Les messages (sous forme d’ondes radio) ne peuvent voyager qu’à une vitesse égale à celle de la lumière. Il faut donc jusqu’à 14 minutes pour que les nouvelles de Houston parviennent à un vaisseau spatial près de Mars, sans parler des régions plus éloignées du système solaire. Ce délai pose un sérieux problème pour les tâches qui nécessitent un timing précis.
Les horloges que nous utilisons dans la vie quotidienne — dont la plupart emploient cristaux de quartz — fonctionnent assez bien pour nos besoins, mais ils sont tout à fait inadéquats pour les astronautes car ils ne mesurent pas le temps de manière cohérente. Même les meilleurs d’entre eux dérivent assez rapidement.

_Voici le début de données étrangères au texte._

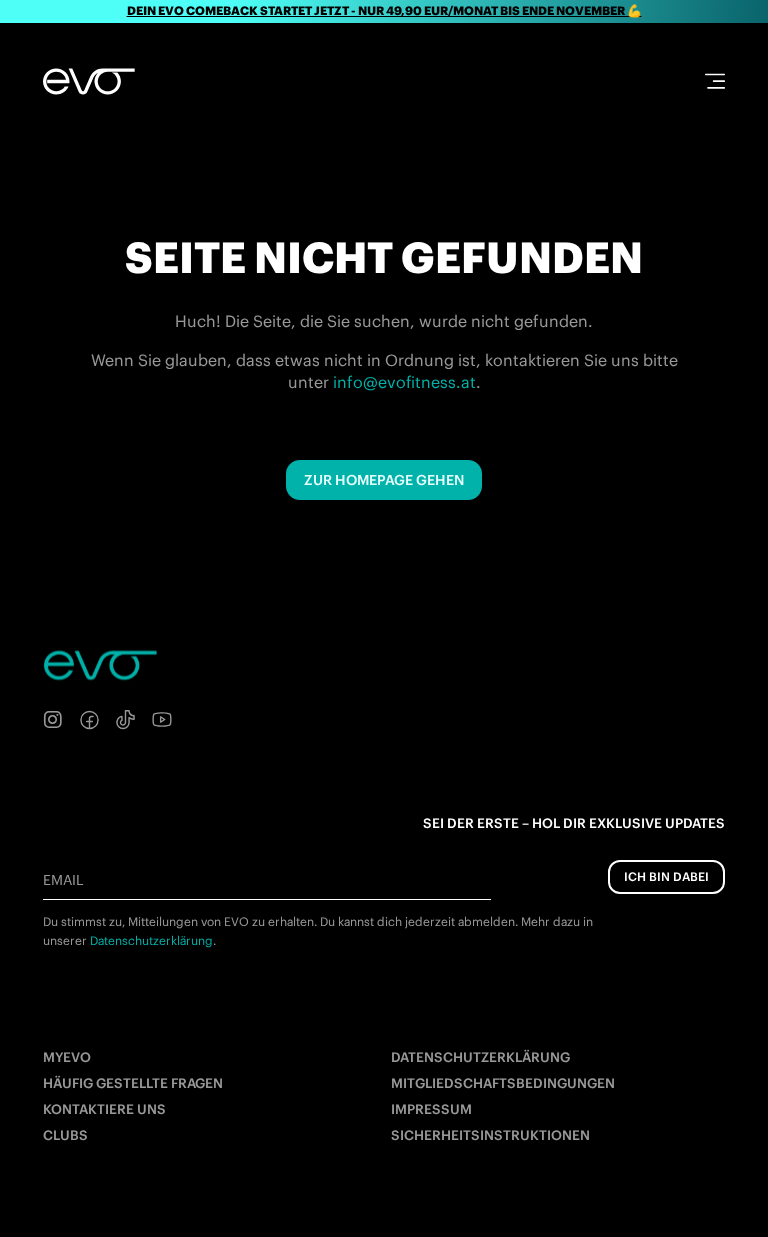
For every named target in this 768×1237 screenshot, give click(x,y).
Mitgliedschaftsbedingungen (503, 1083)
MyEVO (67, 1057)
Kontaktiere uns (104, 1109)
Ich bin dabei (666, 876)
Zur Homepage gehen (384, 480)
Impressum (431, 1109)
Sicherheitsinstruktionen (490, 1135)
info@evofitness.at (404, 382)
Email (63, 880)
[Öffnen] (715, 81)
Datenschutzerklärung (480, 1057)
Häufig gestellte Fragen (133, 1083)
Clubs (65, 1135)
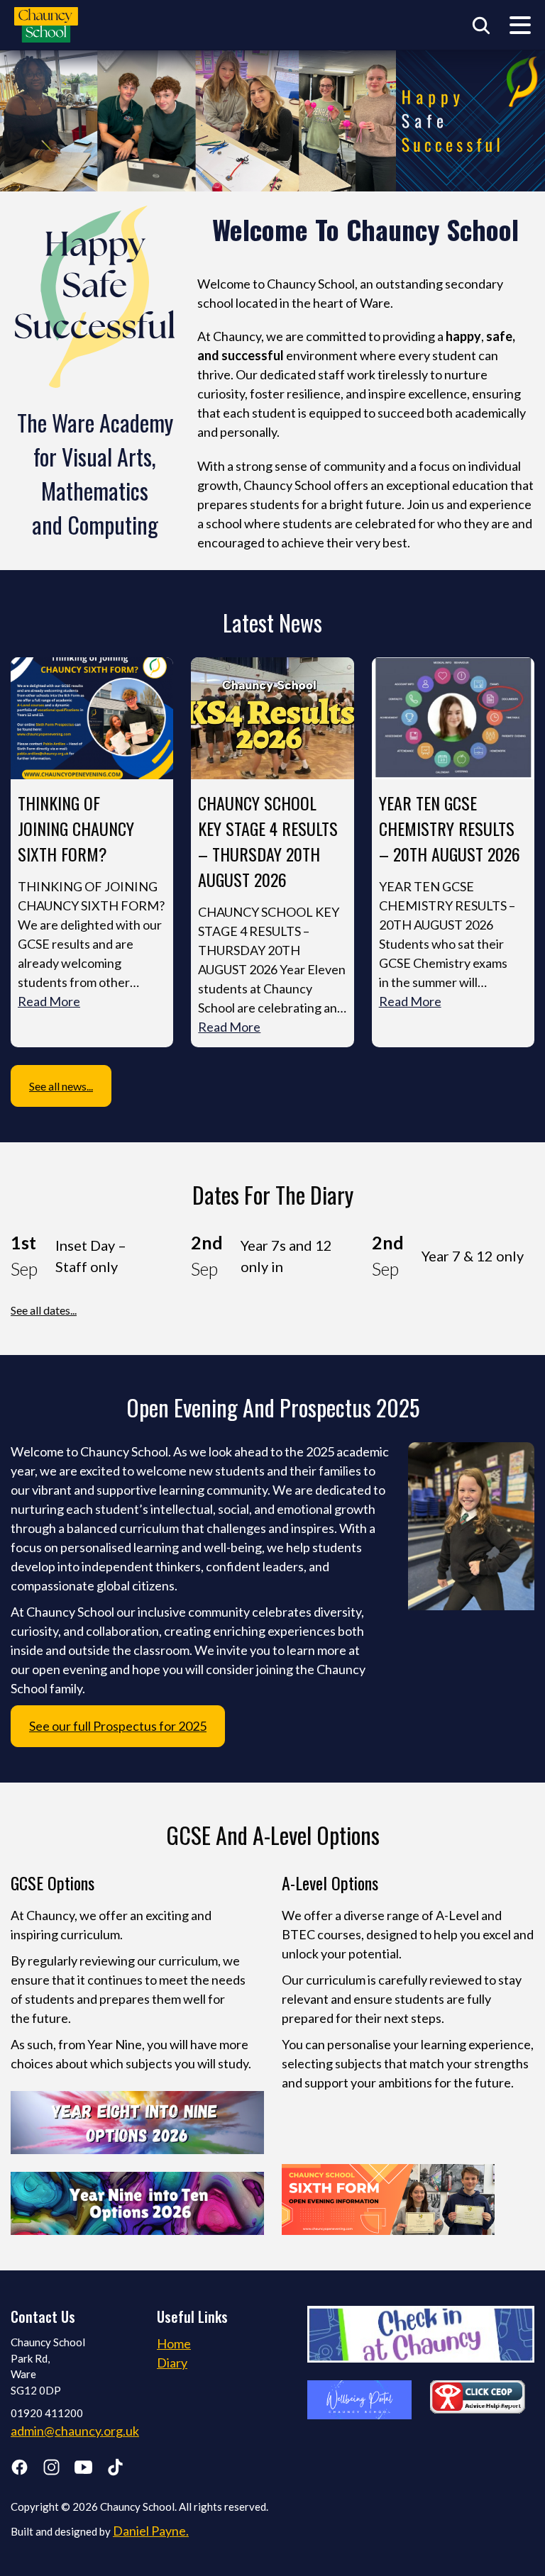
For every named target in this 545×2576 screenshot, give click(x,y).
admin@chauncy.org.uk (75, 2430)
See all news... (61, 1086)
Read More (49, 1001)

Selon la NASAaprès seulement six semaines, une horloge à quartz pourrait être décalée d’une milliseconde. Même si cela peut sembler peu, cela s’accumule et peut entraîner d’énormes erreurs de navigation. Pour les voyages spatiaux en général, et en particulier lorsque les astronautes commencent à s’aventurer plus loin de la Terre, ils ont besoin d’une nouvelle étape de précision : horloges atomiques.
Horloges atomiques
Chaque horloge s’appuie sur un mécanisme pour maintenir l’heure de manière stable : un « pendule », au sens propre comme au sens figuré. Dans les horloges à quartz, ce mécanisme est un cristal, qui résonne à une fréquence spécifique et génère du courant électrique lorsqu’il est soumis à une tension.
Mais en raison d’erreurs de fabrication et de facteurs environnementaux, les performances des cristaux se dégradent au fil du temps. Les atomes, en revanche, sont extrêmement stables. Ceux qui appartiennent au même élément résonnent à la même fréquence lorsqu’ils absorbent ou libèrent de l’énergie ; ils sont en effet de parfaits « pendules ».
Les horloges atomiques utilisent toujours un cristal de quartz, mais elles vérifient son oscillation par rapport à des atomes plus cohérents. Si la fréquence du cristal reste exacte, les atomes passeront à un état d’énergie plus élevé, comme un chanteur d’opéra cassant un verre de vin avec la bonne tonalité. Si la fréquence est légèrement décalée, une décharge électrique est envoyée à l’oscillateur sous forme de signal pour ajuster la fréquence.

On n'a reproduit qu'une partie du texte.